June 9, 1997

Human ability to 'ape'

behavior gives cognitive boost

Monkey see, monkey do? According to research conducted at Emory and Yerkes Primate Center, human children are more likely than chimpanzees to "ape" or imitate adult behavior.

In studies involving various kinds of tool use, children are much better imitators than chimps, explained Michael Tomasello, professor of psychology at Emory and affiliate scientist at Yerkes. "Children copy the way that adults do it, but chimps mainly figure it out for themselves."

Tomasello's research focuses on how children and chimps communicate and learn from others. Some of his findings are reported in a soon-to-be-released book, Primate Cognition (Oxford University Press), which he co-wrote with graduate student Josep Call.

Tomasello conducted some experiments in which children and chimpanzees were given rake-like tools that could be used in two ways to rake in objects or food. Then both the children and chimps observed a human adult use the rake in both an efficient and inefficient way.

"The human children mostly copied the techniques of the demonstrator, even when those techniques were relatively inefficient," he said. "The chimpanzees, on the other hand, mostly ignored the demonstrator, devising their own individual strategies no matter what they observed."

The chimpanzee's approach is very intelligent and might be considered more creative, he said, "but it's not quite like taking advantage of other people's knowledge. And that's what children specialize in-taking advantage of skills and knowledge that other people have."

Some of Tomasello's other studies involved the acquisition of language and communication skills. Again, he found that when children use language, they are matching what adults do, whereas chimp gestures are individual inventions.

Working with children who were 18 to 24 months old and just starting to have language skills, he used made-up words to see how children learned the meaning of the words. He found that children identified the act or object the word was supposed to represent by reading an adult's body language and emotional expression.

"Learning words depends on being able to read the intentions or infer the goals of other people," he observed, "and this kind of intention reading-goal reading-is just what chimps don't do." A number of lines of evidence reveal that chimps don't imitate gestures, but learn them individually on their own, he said. "One chimp is not copying the other one, but rather each is learning its communicative gestures through a kind of dance.
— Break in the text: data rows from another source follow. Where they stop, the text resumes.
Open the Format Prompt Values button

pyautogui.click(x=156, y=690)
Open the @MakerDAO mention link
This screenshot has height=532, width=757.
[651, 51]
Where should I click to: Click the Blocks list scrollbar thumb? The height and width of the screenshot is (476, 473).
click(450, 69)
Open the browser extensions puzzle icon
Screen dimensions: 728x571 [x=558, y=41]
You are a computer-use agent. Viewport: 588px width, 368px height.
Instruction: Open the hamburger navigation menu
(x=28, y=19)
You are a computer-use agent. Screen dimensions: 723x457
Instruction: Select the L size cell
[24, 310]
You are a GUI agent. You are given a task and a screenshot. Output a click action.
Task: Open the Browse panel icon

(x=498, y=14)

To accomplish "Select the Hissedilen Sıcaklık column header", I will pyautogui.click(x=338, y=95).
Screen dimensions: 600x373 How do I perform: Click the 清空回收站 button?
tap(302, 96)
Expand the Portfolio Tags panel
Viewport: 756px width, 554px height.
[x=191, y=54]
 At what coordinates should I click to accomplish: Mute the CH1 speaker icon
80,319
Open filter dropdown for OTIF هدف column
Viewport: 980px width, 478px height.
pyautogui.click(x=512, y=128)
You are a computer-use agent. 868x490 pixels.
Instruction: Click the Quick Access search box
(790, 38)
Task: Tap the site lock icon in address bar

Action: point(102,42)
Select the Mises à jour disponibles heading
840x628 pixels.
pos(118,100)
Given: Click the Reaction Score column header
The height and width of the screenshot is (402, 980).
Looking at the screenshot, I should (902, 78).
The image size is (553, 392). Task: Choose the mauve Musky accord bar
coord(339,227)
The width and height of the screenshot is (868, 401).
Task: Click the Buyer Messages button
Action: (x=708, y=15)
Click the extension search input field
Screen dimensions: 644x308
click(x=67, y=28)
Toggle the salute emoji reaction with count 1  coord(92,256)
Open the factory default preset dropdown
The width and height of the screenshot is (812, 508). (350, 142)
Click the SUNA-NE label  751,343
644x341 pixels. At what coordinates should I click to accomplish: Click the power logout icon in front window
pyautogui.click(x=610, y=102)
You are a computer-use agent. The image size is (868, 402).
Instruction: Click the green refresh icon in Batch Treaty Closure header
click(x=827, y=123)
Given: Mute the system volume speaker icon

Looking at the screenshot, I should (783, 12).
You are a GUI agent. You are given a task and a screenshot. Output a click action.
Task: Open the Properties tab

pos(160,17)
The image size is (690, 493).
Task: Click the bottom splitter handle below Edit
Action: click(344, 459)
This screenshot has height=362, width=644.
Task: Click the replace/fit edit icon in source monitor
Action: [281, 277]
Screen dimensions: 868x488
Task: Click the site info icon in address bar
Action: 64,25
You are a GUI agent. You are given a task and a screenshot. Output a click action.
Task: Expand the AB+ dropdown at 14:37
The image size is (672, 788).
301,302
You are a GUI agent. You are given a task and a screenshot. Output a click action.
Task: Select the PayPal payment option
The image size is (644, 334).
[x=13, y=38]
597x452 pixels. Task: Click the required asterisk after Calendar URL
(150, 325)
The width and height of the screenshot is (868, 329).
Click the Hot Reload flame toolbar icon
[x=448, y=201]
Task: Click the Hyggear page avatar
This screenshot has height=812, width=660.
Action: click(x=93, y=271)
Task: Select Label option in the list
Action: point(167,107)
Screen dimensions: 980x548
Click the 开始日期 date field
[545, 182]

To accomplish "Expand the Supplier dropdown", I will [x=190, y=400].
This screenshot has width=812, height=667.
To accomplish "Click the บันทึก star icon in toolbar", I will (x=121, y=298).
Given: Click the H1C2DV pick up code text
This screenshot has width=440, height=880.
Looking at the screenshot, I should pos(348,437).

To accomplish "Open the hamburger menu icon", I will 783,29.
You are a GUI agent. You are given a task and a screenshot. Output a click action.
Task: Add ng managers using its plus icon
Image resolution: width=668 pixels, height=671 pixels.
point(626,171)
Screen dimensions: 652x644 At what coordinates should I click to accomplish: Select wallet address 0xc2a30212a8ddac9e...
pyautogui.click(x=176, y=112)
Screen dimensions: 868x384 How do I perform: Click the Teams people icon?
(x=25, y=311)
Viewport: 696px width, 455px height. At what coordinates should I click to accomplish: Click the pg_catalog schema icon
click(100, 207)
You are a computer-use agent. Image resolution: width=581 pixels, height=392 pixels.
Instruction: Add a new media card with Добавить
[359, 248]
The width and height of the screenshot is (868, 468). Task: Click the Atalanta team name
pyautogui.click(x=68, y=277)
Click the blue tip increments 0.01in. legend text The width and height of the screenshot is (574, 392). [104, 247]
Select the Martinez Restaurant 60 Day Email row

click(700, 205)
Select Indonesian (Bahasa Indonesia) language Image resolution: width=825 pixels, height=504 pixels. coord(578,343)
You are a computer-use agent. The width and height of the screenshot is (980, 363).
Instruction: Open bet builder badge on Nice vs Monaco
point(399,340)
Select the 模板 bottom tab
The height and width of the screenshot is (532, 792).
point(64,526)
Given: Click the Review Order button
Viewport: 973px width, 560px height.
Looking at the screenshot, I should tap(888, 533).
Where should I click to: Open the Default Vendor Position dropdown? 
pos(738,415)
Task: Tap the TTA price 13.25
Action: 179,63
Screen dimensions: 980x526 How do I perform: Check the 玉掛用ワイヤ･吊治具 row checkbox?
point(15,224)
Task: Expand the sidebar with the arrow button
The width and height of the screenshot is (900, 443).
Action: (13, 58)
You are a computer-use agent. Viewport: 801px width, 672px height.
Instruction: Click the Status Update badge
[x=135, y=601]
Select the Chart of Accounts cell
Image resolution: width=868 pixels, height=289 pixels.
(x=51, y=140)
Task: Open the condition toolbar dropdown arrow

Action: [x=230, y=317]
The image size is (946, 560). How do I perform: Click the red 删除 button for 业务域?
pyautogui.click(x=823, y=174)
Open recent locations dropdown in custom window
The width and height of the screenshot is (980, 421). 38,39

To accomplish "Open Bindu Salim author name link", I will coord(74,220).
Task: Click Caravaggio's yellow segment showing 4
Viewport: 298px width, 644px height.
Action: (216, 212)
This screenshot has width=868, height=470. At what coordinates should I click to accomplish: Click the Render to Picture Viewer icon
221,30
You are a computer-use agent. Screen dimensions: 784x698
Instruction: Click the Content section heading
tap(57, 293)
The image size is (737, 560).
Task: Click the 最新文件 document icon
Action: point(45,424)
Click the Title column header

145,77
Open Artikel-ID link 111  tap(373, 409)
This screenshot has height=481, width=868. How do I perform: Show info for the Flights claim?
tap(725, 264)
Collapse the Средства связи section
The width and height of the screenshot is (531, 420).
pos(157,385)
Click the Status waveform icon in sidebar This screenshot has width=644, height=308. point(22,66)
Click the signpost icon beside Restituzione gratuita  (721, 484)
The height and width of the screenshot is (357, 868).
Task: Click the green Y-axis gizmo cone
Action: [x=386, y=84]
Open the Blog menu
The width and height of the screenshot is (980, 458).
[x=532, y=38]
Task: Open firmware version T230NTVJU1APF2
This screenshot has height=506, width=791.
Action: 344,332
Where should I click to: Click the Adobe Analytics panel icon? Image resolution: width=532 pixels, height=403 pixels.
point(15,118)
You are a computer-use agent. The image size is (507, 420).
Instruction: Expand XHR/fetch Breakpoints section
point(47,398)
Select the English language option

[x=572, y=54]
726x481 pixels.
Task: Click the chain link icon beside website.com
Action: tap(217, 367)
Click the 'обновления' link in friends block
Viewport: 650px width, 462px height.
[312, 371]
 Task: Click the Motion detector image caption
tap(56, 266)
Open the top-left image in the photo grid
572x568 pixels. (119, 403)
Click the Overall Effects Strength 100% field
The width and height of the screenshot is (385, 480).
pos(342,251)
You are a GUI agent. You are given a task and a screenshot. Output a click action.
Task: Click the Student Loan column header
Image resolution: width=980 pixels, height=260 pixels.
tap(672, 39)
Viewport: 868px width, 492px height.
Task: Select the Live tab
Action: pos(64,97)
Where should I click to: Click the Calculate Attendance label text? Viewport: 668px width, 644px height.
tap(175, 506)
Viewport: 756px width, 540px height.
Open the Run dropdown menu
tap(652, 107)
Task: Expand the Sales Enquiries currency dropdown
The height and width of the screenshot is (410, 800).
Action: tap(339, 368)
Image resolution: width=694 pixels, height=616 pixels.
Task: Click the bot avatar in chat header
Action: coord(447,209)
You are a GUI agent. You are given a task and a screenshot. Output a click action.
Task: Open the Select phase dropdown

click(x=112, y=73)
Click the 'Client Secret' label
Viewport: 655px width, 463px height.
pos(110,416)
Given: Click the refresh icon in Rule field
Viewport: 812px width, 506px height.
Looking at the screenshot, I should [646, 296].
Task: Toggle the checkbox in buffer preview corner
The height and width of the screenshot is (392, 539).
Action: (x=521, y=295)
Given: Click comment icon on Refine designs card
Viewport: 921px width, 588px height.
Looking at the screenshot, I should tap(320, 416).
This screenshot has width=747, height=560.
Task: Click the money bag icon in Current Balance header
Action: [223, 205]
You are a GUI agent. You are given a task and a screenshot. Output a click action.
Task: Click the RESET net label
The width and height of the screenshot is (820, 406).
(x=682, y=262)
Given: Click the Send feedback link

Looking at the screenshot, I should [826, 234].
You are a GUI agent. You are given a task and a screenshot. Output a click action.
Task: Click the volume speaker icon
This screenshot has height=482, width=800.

They learn to do 'x' when a partner does 'y' as a complementary response, not as an imitation."

In studying these two areas-communication and the social learning of tool use-the central point is the same, Tomasello observed. "Children are really good at soaking up or plugging into what the adults are doing, either with communication-things like words-or with tools, and the chimps are finding other ways to be skillful, but not by imitating what the adults are doing."

He noted that humans have invented many things, including language, computers and other tools. "I don't think it comes from each individual person being that much smarter than each individual chimp," he said. "It comes from the fact that humans are able to pool their cognitive resources."

Each individual human child learns from other individuals and from the artifacts those individuals leave behind, such as language and tools, he explained. "Sometimes we're looking for a small difference that made a big difference, he added. "This small difference is that humans can take advantage of what other people know much better than other species, and that's what gives them the extra cognitive boost."